--- What to produce ---
Please return each record below exactly, with nothing left out.
**** The input
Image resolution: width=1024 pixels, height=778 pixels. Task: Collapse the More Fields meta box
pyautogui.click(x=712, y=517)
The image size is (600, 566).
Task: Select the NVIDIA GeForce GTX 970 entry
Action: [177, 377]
********
--- Result ---
Image resolution: width=1024 pixels, height=778 pixels. Task: Collapse the More Fields meta box
pyautogui.click(x=712, y=517)
The image size is (600, 566).
Task: Select the NVIDIA GeForce GTX 970 entry
Action: [177, 377]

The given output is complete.